Data excerpts:
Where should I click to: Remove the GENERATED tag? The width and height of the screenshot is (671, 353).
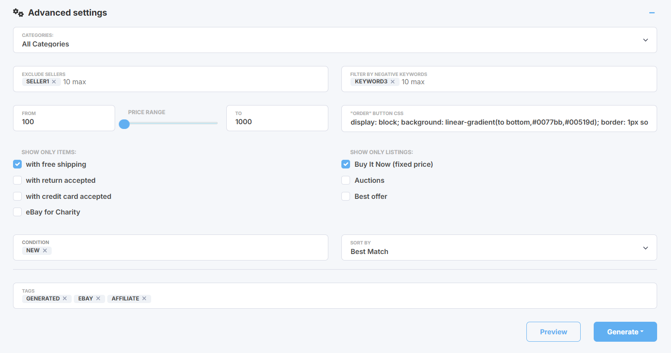[x=65, y=298]
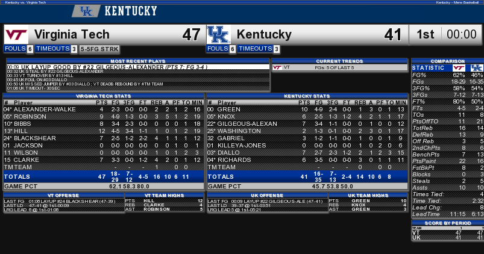
Task: Click the Virginia Tech VT logo
Action: click(x=16, y=34)
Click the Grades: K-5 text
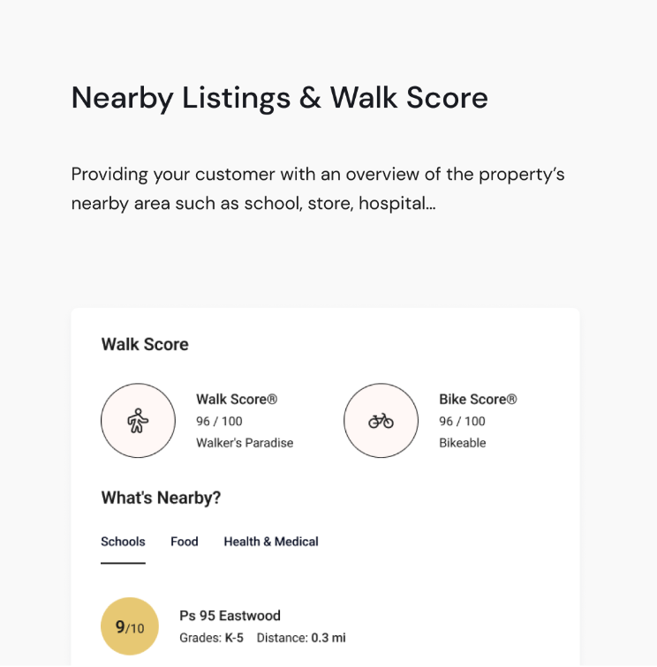Image resolution: width=657 pixels, height=667 pixels. click(211, 637)
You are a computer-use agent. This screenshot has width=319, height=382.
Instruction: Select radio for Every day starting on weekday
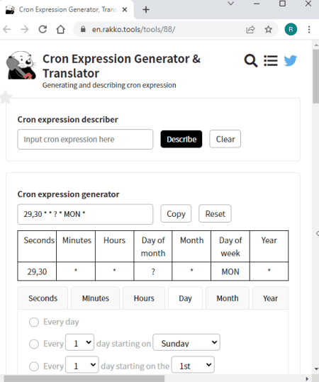(x=34, y=344)
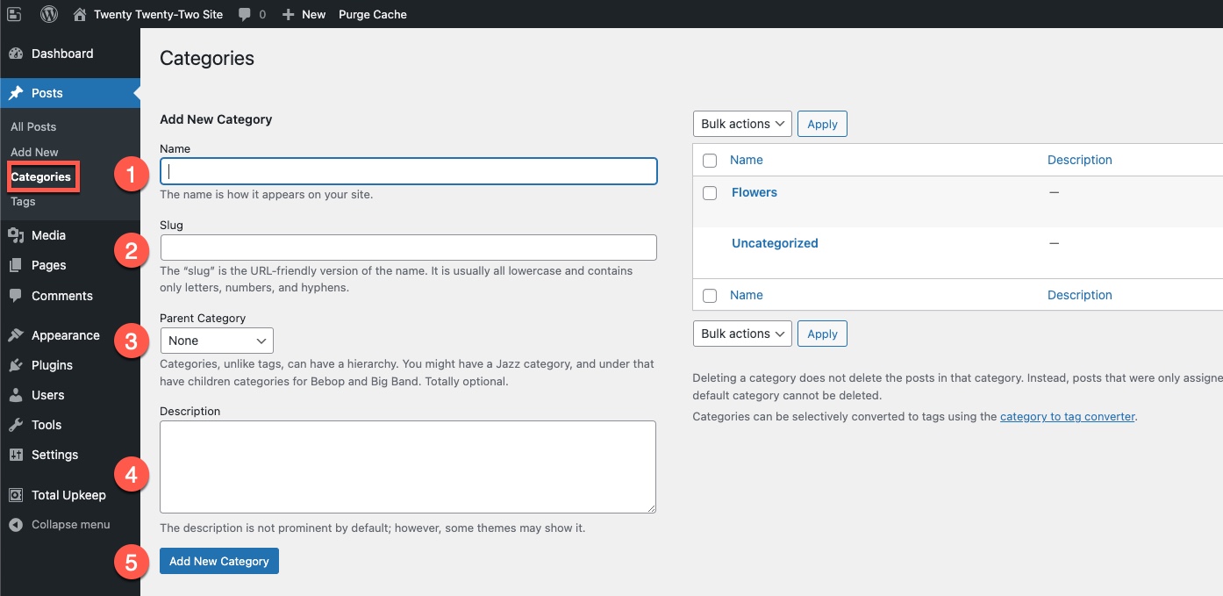Open the comments bubble icon in admin bar
The image size is (1223, 596).
point(244,14)
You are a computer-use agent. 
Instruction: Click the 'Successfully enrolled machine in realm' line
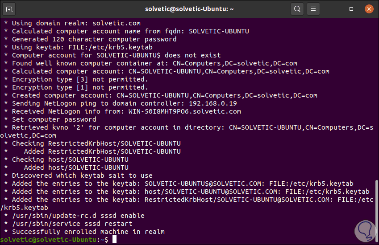point(88,232)
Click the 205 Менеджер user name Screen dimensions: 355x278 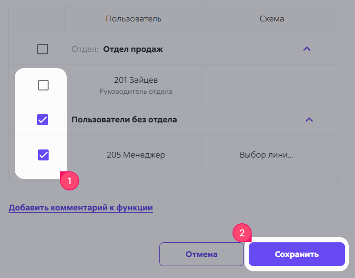point(136,155)
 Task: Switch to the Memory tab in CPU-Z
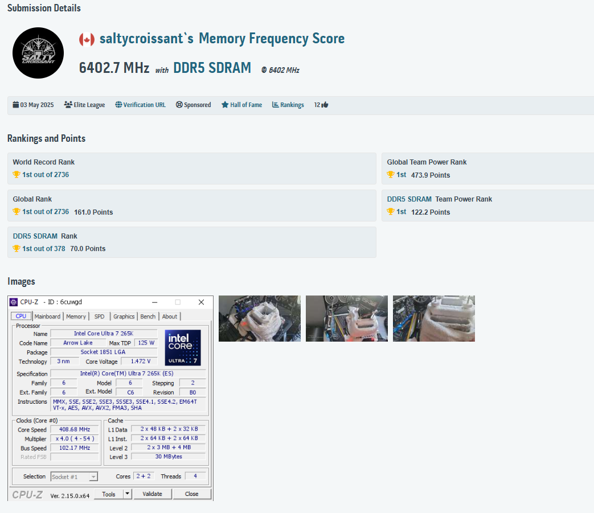pos(76,316)
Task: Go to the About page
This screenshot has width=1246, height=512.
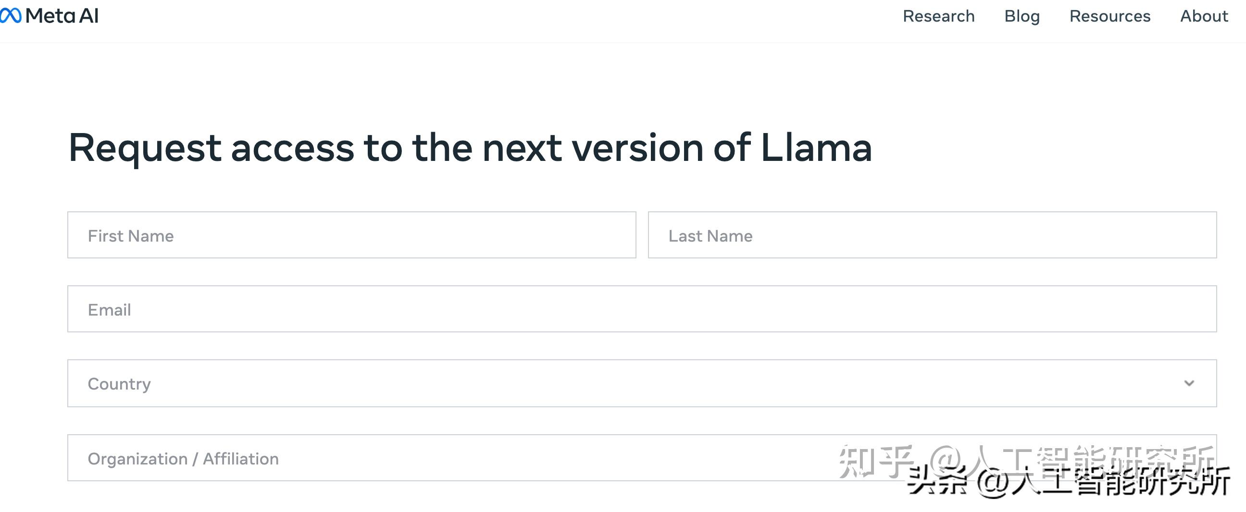Action: click(x=1204, y=16)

Problem to work on: Report, for the data above, every line in which the string "computer" appears.

Written answer:
You are a computer-use agent. This screenshot has width=319, height=382.
You are a computer-use agent. 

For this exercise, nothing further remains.